Misha Collins is Dead
Virgil has the key, but no way to leave this world, so he captures Misha Collins (who he thinks is Castiel) and slits his throat so he can use his blood in a goblet just like the one Meg used back in season 1. He uses it to communicate with Raphael to find a way home. On the one hand, maybe the goblet of blood is just a universal communications device for supernatural beings. However, I suppose, in theory, it’s possible this is a bit of retcon, leading up to the reveal that, somehow, Meg and Azazel were working for Raphael.
Eric Kripke is Dead
With all the madness going on, Eric Kripke finally arrives on set to fix the situation. The entire time he’s nervous, a little twitchy, and my guess is that the fake Kripke might have a coke problem. He’s also laughably cruel, talking about how Misha’s death, while sad, landed the show the front page of Variety. It’s kind of like the opposite of an M. Night Shyamalan movie, because here the creator is being made to look like a total jackass instead of the savior of all mankind.
When Kripke sees Virgil (the alleged extra Jared and Jensen were beating up), he goes to talk to him, but instead, in a glorious piece of overly dramatic slo-mo, Virgil pulls out a shotgun and blows Kripke away.
Do you remember how Balthazar opened the episode by talking about the final scene of The Godfather when Michael Corleone has everyone killed? Well, that’s what this is, because Virgil kills Kripke, Bob Singer and then goes on a shooting spree, killing as many Supernatural production team members as he can before Sam and Dean show up to take him down, save the down, and use the entrance Raphael made for Virgil to get back to the real world.
What Does It All Mean?
Like any good episode of Supernatural, all the silly fun of the alternate universe actually meant something. In the fake world, Jared and Jensen weren’t friends, they weren’t even talking. And even though they made a lot of money and had expensive things, there was no magic and no real purpose. They weren’t even brothers.

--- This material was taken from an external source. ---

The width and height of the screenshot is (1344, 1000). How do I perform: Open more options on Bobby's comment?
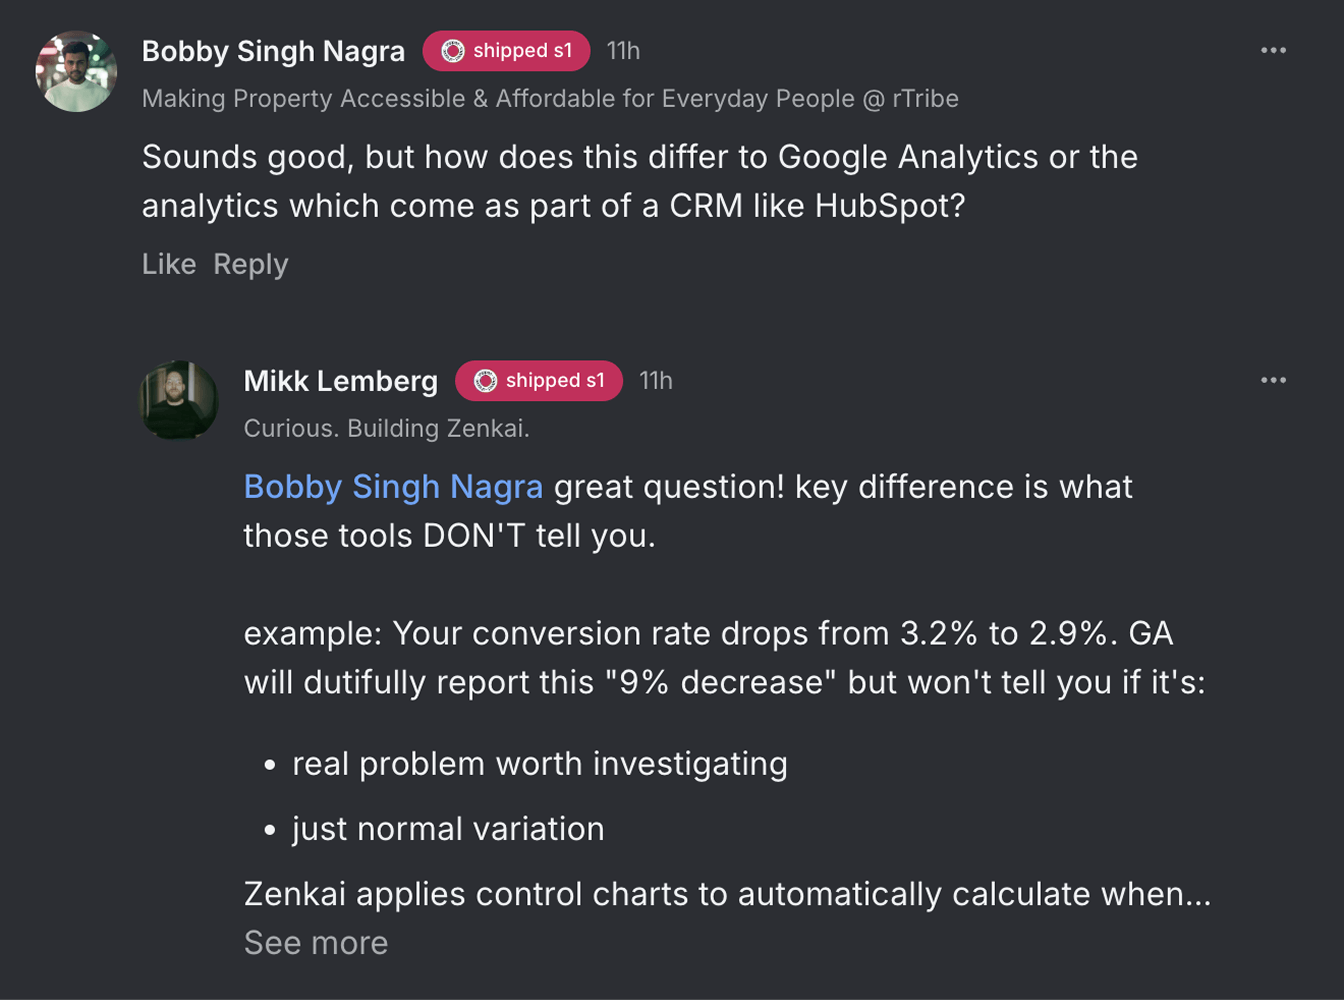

But in Supernatural, they matter. They may not be famous, but they love each other and they selflessly save others. After last week’s depressing episode where they started to question the effectiveness of their lives, “The French Mistake” served as a way to remind them why they do what they do.
So sure, it was incredibly ridiculous, over-the-top and wildly amusing, but it also meant something. That combination is what made this episode my favorite one of all-time. That and the fact that they actually killed Misha Collins and Eric Kripke.